Klett is one of Germany's leading publishers, particularily of school text books and dictionaries. I was invited to visit them to discuss methods of analysing machine-readable dictionaries with their computing consultant, G.Lieser. Klett had previously obtained a copy of the Hornby OALDCE transcript from the Archive, and much of my time in Stuttgart was spent discussing the problems of 'parsing' entries in this dictionary by computer, in order to extract all the subfields while still retaining the ability to reconstitute the original entry. I was able to offer Klett a copy of the new Collins dictionary(which poses similar but different problems) in return for their hospitality and also for a copy of the so-called WEBMARC format transcript of Webster's 7th - a dictionary we have been trying with little success to obtain from the publishers for two or three years. Having defined a suitable data structure for dictionary entries, Klett1s objective is to merge entries from different dictionaries in order to build up an authoritative lexicographical database against which new bilingual dictionaries might be validated.
Klett is also active in the field of computer typesetting; their equipment (a Digiset) is driven by the German-written DOSY-system, which appears to offer a (fairly) user-friendly interface similar to that proposed for the Lasercomp. One difference is that the Digiset allows for point-size to be selected independently (within certain ranges) of font, so that the number of fonts stored is smaller. Using this equipment and special software written by Lieser, Klett have produced very high quality Arabic output. Their mainframe is an IBM 370, running ynder DOS (?), which has very little flexibility (l was told that only VSAM files were supported), but they also have a DELTA system supporting about 50 interactive terminals , and an antiquated Philips machine doing the payroll. They also have an under-utilised OCR which reads only OCR typefaces.

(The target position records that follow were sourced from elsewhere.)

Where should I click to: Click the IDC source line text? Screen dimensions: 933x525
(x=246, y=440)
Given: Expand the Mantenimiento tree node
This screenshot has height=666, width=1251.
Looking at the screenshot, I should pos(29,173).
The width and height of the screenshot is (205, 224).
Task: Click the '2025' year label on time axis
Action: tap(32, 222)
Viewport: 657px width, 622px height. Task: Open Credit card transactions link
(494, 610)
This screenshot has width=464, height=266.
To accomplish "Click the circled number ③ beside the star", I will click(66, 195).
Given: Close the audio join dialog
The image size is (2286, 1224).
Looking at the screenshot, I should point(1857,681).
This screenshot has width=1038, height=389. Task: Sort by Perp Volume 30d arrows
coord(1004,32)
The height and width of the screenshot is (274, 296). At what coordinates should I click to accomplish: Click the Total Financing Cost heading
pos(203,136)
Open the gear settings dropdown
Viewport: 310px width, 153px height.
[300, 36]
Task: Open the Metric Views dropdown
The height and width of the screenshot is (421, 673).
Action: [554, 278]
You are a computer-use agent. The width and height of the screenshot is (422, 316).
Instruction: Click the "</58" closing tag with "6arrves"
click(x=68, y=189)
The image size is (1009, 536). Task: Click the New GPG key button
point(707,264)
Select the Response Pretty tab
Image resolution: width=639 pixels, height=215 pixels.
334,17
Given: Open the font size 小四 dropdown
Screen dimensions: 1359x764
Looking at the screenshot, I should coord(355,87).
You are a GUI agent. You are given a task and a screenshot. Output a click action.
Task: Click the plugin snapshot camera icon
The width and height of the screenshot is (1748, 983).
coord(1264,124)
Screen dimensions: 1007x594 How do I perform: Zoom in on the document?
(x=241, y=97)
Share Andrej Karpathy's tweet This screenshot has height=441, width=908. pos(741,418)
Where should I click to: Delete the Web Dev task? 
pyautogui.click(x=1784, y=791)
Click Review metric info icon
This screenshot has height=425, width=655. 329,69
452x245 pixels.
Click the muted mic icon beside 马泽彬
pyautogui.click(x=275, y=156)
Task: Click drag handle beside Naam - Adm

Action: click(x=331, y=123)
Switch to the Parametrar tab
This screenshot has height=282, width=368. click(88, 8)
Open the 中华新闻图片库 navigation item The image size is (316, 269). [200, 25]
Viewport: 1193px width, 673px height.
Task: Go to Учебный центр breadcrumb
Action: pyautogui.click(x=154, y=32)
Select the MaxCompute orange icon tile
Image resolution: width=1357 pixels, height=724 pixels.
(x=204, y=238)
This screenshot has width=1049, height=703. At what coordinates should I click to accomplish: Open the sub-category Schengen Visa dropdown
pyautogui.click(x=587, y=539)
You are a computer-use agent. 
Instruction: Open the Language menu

I also spent a day at nearby Tubingen where I was able to visit Dr W.Ott who provides at the Computing Service of the University of Tubingen a service very similar to that provided by Susan here at Oxford. Two things particularly impressed me at Tubingen: the first was the recently published concordance to the Vulgate. This was produced entirely at the Computing Centre using Ott's programs to generate the concordance and format it for direct input to Klett's digiset. The resulting plates were sold at commercial rates to the publishers by a holding company called Pagina (which also publishes the new journal Data Verarbeitung). The concordance is being sold at an astounding DM700 per each of' five vols; Ott told me estimated the production cost of each volume at 30 marks. The second impressive thing I saw at Tubingen was a 17 year old CDC machine (due for retirement next year) which takes up about as much space as the average German tram and is full of spaghetti, but still supports the computing requirement of one of Germany's larger universities, with over 95% serviceability.